EXTRAIT DU DOCUMENT:

52 ans après l’Indépendance, les Guinéens doivent choisir leur Président
Il aura fallu un an de transition ubuesque, un massacre de civils, suivi d’une tentative d’assassinat contre le despote du moment et enfin de sérieuses pressions de la communauté africaine et internationale pour arriver à cette situation rare en Afrique : une élection présidentielle ouverte. Il reste à voir si, comme l’espèrent les Guinéens, elle sera aussi libre et honnête. Le dirigeant par intérim, le général Sekouba Konaté, ministre de la Défense sous le régime Dadis Camara, aura tenu sa promesse de ne pas se présenter et de ne soutenir aucun candidat. Le 27 juin, les électeurs auront donc à choisir entre 24 candidats, tous civils, tous promettant de mettre fin au cycle des dictatures civile ou militaires. Malgré l’abondance de l’offre électorale, quelques favoris se détachent déjà du peloton. Ce sont des noms bien connus dans la vie politique guinéenne.
Parmi les candidats, pas de renouveau radical
Des supporteurs collent des affiches du candidat à la présidentielle Kassory, le 24 juin 2010 à Conakry (Guinée)

DONNÉES:

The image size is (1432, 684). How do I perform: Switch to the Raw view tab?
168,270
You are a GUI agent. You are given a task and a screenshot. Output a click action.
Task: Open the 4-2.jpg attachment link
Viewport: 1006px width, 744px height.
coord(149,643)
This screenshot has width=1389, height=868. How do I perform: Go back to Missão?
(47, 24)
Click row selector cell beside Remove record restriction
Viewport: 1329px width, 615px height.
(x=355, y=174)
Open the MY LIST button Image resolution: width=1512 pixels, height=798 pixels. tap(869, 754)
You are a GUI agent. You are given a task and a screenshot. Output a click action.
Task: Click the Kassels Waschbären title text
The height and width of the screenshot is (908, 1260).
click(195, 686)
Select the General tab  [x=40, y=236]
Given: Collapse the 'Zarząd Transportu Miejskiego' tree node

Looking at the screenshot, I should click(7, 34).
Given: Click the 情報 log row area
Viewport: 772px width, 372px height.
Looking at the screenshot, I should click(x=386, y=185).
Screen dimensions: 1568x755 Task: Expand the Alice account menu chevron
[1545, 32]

CONSIGNE A: Pouvez-vous restituer mot pour mot le passage de l'extrait sur la présidentielle guinéenne qui commence par « Parmi les candidats, pas » et se poursuit jusqu'à « à Conakry (Guinée) » ?
CONSIGNE B: Pourriez-vous prolonger l'extrait sur la présidentielle guinéenne à partir de l'endroit où il s'arrête ?
Les lignes n'ont aucun lien avec l'extrait sur la présidentielle guinéenne.

RÉSULTAT A:
Parmi les candidats, pas de renouveau radical
Des supporteurs collent des affiches du candidat à la présidentielle Kassory, le 24 juin 2010 à Conakry (Guinée)

RÉSULTAT B:
D’abord le doyen, Alpha Condé, 73 ans, un opposant historique. Déjà condamné à mort par contumace en 1970 par le régime de Sékou Touré, c’est la troisième fois qu’il se présente à une présidentielle. Il n’a jamais joué la collaboration avec le régime, mais son age pourrait être un obstacle. Face à lui, des concurrents plus jeunes et au parcours souvent prestigieux. Ils sont passés par plusieurs postes officiels pendant le long règne de Lansana Conté. C’est le club des « anciens Premiers ministres ». En 24 ans de pouvoir, le Général-Président en a usé beaucoup : ils étaient présentés d'abord comme "rénovateur", la rupture qui suivait plus ou moins vite vaut aujourd’hui brevet d’opposant. Ainsi Sydia Touré , 65 ans, chef du gouvernement de 1996 à 1999, ou Cellou Dalein Diallo, 58 ans, Premier ministre de décembre 2004 à avril 2006. D’autres préfèrent arguer aujourd’hui de leur expérience internationale. François Lonsény Fall, 61 ans, fut représentant spécial de l’ONU en Somalie, puis en République Centrafricaine. Lansana Kouyaté, 60 ans a été sous-secrétaire général de l’ONU. Ils ont, eux aussi, occupé en leur temps la Primature. La liste des candidats inclut encore un homme d’affaire que Lansana Conté avait en personne fait sortir de prison, ou un ancien président de l’Assemblée Nationale…. Quel que soit le résultat des urnes, il ne devrait donc pas consacrer un renouveau radical de l’élite politique.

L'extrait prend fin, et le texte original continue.